■ What is required:
Reproduce, word for word, the full news item below on Google excluding private medical records from its search results.

■ Excerpt:
---
Google strips private medical data from searches

Files

Google has quietly amended its search engine indexing to exclude past and present personal medical data for the first time.

It’s a deceptively straightforward change the company describes in its data removal policy homepage as relating to “confidential, personal medical records of private people.”

The shock of this – which perhaps also explains why it is being sneaked in as a single line of text on a help page very few people visit – is that Google’s search engine would index such a sensitive category of data in the first place.

Other data categories already excluded include social security, bank and credit card numbers, personal signatures and, from 2015 on, non-consenting “revenge porn”.

The move raises the question of why it’s taken so long to institute a change that’s been a pressing problem since stolen and inadvertently leaked medical data started finding its way onto the public internet as long as a decade ago.
---
■ Data excerpts:
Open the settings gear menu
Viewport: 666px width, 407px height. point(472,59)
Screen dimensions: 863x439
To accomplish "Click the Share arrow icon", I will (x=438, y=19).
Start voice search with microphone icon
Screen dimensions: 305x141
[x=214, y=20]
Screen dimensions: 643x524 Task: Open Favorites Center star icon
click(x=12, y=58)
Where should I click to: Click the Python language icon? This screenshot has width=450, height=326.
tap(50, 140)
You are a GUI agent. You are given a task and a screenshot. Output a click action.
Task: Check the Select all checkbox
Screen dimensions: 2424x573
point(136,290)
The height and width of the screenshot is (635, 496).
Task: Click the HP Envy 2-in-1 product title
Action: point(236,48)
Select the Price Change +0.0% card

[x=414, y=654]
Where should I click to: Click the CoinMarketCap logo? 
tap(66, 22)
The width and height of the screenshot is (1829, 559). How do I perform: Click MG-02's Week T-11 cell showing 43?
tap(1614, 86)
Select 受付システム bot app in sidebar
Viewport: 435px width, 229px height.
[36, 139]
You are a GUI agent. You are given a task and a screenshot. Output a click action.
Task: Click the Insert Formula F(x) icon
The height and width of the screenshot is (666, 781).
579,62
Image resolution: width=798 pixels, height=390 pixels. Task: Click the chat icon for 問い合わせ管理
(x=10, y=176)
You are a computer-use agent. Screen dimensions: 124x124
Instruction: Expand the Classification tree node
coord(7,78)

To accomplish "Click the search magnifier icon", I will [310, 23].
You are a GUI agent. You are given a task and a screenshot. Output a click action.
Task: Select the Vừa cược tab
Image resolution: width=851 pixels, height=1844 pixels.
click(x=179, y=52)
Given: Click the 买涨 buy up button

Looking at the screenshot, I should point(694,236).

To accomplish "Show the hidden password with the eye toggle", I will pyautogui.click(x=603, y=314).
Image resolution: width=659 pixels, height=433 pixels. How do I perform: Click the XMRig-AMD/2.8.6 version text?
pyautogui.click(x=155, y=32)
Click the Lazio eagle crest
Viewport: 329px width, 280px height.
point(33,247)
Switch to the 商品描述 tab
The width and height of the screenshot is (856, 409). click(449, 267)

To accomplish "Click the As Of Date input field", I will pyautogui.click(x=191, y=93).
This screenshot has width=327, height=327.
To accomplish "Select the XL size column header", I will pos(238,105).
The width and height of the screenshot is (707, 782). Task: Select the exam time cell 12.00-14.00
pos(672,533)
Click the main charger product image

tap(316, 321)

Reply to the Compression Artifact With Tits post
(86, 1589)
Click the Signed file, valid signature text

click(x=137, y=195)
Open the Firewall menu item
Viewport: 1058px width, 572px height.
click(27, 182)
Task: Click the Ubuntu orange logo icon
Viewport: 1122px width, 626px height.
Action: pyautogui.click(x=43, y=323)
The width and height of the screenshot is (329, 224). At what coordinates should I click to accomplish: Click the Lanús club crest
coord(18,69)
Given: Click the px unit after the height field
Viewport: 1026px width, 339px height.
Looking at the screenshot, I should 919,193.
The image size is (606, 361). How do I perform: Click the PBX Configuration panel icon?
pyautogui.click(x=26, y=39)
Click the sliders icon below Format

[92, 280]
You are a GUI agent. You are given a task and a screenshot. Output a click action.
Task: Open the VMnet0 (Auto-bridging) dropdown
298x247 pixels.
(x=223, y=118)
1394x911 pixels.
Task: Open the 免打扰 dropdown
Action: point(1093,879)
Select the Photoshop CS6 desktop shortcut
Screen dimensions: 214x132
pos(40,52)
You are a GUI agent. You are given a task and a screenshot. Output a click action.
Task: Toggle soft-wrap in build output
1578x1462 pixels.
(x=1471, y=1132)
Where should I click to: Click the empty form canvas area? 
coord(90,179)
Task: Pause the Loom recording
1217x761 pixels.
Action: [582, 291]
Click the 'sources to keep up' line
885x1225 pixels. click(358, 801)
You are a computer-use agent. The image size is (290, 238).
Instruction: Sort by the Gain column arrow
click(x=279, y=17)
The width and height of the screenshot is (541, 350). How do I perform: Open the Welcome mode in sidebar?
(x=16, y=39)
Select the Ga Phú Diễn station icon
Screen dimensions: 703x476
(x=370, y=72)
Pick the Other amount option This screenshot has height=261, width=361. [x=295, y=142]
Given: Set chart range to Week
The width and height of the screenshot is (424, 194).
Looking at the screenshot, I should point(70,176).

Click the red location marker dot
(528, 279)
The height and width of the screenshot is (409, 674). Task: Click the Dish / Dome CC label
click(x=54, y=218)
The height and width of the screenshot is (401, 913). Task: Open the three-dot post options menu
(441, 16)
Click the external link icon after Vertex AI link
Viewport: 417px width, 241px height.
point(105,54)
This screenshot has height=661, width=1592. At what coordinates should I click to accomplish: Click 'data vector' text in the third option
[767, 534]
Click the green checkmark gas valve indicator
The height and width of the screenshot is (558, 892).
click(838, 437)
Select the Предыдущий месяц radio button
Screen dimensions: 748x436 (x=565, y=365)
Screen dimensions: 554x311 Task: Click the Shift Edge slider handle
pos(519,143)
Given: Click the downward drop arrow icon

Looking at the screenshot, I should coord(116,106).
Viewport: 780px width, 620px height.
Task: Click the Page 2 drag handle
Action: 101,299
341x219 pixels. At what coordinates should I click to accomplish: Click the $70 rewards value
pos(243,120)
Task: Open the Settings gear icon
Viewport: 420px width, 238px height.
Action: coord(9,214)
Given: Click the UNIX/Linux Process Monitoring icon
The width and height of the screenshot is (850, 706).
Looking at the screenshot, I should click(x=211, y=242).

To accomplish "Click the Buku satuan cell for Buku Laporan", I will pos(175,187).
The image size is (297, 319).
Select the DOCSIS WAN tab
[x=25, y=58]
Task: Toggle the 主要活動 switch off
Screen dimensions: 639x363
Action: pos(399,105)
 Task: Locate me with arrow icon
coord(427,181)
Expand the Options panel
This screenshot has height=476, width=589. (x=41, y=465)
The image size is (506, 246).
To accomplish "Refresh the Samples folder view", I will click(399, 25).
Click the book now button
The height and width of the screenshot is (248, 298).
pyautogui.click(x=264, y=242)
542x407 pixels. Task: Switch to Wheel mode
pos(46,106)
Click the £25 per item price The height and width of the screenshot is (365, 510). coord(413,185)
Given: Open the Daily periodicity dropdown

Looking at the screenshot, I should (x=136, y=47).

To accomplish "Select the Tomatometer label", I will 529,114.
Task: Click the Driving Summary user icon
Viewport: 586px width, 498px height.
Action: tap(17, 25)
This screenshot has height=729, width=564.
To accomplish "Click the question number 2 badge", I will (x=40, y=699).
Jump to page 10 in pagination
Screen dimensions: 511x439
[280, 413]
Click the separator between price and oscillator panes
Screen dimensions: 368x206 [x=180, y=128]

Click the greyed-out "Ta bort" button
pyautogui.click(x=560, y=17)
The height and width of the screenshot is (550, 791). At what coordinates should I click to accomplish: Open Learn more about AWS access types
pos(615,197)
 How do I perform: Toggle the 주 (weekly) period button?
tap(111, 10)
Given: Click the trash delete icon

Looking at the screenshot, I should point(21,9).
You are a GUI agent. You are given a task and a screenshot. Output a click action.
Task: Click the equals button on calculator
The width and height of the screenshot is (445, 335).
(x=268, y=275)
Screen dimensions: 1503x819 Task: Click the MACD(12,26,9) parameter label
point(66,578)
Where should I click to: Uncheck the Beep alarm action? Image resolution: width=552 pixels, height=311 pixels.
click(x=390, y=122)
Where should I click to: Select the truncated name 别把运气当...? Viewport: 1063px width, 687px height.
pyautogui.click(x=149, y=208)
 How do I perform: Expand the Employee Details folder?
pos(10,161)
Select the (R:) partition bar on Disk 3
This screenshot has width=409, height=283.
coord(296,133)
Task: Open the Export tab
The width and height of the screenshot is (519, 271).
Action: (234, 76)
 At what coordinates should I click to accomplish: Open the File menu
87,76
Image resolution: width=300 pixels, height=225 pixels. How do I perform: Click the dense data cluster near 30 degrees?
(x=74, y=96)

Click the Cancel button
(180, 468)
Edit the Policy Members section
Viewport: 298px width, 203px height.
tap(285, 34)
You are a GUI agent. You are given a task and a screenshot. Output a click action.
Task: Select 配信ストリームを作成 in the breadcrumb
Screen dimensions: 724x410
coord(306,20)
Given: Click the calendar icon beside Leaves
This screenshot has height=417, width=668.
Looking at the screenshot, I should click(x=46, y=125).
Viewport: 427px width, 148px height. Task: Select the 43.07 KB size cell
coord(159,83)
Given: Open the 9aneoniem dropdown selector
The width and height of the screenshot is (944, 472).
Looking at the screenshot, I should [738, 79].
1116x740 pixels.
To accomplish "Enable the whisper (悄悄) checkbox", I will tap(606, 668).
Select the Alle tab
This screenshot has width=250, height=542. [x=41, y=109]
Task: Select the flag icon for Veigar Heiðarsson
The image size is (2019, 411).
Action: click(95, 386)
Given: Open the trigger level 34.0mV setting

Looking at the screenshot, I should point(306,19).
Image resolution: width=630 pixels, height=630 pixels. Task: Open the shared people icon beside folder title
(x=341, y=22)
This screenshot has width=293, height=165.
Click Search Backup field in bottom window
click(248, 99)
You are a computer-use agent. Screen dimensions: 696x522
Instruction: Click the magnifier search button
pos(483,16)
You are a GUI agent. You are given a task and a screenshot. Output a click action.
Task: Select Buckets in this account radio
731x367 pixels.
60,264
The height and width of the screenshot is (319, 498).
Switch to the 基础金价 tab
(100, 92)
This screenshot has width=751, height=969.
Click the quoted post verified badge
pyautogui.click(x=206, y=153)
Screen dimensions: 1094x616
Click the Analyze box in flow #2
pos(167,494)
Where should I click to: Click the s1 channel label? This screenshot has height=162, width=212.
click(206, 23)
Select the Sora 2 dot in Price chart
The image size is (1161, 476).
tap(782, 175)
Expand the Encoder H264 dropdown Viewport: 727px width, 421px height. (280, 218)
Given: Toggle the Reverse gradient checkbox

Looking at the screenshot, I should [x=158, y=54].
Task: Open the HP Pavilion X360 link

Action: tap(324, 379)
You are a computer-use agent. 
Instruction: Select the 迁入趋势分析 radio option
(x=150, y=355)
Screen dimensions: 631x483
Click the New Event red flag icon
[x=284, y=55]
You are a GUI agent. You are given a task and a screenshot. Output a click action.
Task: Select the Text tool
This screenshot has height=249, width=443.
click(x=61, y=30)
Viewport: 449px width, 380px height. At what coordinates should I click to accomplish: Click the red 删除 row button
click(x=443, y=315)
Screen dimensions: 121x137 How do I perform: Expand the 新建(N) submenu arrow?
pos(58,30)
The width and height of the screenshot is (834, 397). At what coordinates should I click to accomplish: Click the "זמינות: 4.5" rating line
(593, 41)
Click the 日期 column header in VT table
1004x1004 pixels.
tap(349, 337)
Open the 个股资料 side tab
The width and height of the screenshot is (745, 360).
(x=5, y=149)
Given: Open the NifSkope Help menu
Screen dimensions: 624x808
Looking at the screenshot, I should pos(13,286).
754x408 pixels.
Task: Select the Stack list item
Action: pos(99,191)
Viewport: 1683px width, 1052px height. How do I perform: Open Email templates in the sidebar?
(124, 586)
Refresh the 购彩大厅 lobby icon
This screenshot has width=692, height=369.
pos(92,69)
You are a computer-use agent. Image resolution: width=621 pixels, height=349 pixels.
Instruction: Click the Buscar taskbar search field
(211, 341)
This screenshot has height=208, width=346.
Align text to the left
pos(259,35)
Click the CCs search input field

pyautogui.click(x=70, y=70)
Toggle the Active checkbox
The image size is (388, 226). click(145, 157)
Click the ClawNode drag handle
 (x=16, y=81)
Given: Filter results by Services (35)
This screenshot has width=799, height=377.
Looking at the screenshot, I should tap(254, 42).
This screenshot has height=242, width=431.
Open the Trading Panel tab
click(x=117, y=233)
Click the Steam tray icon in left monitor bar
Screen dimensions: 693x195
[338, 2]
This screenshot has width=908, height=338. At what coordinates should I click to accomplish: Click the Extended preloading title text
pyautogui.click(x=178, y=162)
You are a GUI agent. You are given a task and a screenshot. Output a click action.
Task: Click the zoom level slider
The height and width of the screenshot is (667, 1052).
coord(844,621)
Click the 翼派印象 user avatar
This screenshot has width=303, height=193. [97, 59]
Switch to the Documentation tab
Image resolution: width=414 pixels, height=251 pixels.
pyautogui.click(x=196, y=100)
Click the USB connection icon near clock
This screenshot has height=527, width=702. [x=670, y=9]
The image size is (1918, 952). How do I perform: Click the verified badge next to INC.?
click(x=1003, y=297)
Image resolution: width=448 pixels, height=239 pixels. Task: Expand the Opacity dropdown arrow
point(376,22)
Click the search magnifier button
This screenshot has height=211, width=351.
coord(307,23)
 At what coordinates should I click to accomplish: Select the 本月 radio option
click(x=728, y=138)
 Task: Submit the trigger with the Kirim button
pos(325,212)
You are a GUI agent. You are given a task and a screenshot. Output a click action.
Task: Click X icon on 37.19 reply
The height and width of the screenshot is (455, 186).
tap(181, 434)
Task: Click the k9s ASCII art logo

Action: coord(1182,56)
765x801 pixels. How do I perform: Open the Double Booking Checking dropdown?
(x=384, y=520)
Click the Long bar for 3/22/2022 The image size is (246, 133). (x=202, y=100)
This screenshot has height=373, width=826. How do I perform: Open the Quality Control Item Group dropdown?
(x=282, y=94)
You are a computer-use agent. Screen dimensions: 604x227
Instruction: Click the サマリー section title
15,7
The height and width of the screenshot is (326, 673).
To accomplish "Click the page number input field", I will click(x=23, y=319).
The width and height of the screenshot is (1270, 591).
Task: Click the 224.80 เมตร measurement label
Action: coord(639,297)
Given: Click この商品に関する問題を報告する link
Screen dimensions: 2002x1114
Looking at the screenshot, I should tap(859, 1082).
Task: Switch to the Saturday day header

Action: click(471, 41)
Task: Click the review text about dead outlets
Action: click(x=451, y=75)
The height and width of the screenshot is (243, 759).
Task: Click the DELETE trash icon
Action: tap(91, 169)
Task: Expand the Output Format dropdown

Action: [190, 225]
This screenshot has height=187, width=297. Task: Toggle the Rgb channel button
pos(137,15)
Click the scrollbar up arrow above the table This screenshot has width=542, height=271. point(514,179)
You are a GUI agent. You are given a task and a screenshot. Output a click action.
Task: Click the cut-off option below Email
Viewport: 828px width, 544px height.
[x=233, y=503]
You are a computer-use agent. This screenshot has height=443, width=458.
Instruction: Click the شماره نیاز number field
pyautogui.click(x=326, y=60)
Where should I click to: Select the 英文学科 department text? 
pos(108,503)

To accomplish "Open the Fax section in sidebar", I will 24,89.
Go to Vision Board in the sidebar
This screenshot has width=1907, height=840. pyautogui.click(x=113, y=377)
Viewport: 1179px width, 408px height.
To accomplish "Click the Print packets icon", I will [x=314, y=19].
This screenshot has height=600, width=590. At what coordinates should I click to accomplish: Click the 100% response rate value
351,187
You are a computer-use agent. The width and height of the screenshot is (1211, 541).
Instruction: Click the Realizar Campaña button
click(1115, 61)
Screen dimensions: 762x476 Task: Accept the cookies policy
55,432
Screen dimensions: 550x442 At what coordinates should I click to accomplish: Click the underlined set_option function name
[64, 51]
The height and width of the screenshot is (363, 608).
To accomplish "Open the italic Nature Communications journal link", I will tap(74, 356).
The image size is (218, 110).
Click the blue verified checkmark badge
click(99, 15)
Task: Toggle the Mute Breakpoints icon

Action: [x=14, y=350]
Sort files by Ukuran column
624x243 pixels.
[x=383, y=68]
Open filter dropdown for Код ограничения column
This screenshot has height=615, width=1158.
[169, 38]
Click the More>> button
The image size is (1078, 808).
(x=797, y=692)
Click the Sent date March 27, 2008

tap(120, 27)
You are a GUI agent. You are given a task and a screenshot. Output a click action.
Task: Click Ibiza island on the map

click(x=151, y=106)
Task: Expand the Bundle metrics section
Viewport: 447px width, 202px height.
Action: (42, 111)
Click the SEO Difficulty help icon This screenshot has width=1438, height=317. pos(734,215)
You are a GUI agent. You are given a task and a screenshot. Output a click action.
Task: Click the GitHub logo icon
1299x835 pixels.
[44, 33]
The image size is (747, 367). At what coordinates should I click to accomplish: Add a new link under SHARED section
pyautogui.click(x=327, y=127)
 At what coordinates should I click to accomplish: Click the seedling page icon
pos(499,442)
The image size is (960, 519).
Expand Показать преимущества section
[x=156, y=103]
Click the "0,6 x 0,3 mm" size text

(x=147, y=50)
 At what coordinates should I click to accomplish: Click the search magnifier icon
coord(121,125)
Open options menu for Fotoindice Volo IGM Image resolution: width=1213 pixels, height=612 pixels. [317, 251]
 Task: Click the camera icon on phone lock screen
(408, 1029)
---
■ Exercise result:
Google strips private medical data from searches

Files

Google has quietly amended its search engine indexing to exclude past and present personal medical data for the first time.

It’s a deceptively straightforward change the company describes in its data removal policy homepage as relating to “confidential, personal medical records of private people.”

The shock of this – which perhaps also explains why it is being sneaked in as a single line of text on a help page very few people visit – is that Google’s search engine would index such a sensitive category of data in the first place.

Other data categories already excluded include social security, bank and credit card numbers, personal signatures and, from 2015 on, non-consenting “revenge porn”.

The move raises the question of why it’s taken so long to institute a change that’s been a pressing problem since stolen and inadvertently leaked medical data started finding its way onto the public internet as long as a decade ago.